EXERCISE INPUTS Block Start

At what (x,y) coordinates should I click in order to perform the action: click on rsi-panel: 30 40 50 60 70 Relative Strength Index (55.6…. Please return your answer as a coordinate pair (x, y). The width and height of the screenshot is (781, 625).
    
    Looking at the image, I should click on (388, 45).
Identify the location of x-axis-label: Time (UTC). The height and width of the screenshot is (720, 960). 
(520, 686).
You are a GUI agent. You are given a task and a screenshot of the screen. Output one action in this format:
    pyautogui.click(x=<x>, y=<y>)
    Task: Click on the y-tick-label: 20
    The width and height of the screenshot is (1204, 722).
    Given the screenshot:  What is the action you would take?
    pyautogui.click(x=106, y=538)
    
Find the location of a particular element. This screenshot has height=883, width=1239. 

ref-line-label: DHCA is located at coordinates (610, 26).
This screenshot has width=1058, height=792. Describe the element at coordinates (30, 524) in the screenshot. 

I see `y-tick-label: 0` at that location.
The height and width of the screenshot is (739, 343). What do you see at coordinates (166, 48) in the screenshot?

EXERCISE INPUTS Block End

→ **DESCRIPTION OF THE TASK**:
Print every one of the records above again, keeping each line identical to the original.

→ **WRITTEN RESPONSE**:
At what (x,y) coordinates should I click in order to perform the action: click on rsi-panel: 30 40 50 60 70 Relative Strength Index (55.6…. Please return your answer as a coordinate pair (x, y). The width and height of the screenshot is (781, 625).
    
    Looking at the image, I should click on (388, 45).
Identify the location of x-axis-label: Time (UTC). The height and width of the screenshot is (720, 960). 
(520, 686).
You are a GUI agent. You are given a task and a screenshot of the screen. Output one action in this format:
    pyautogui.click(x=<x>, y=<y>)
    Task: Click on the y-tick-label: 20
    The width and height of the screenshot is (1204, 722).
    Given the screenshot:  What is the action you would take?
    pyautogui.click(x=106, y=538)
    
Find the location of a particular element. This screenshot has height=883, width=1239. 

ref-line-label: DHCA is located at coordinates (610, 26).
This screenshot has width=1058, height=792. Describe the element at coordinates (30, 524) in the screenshot. 

I see `y-tick-label: 0` at that location.
The height and width of the screenshot is (739, 343). What do you see at coordinates (166, 48) in the screenshot?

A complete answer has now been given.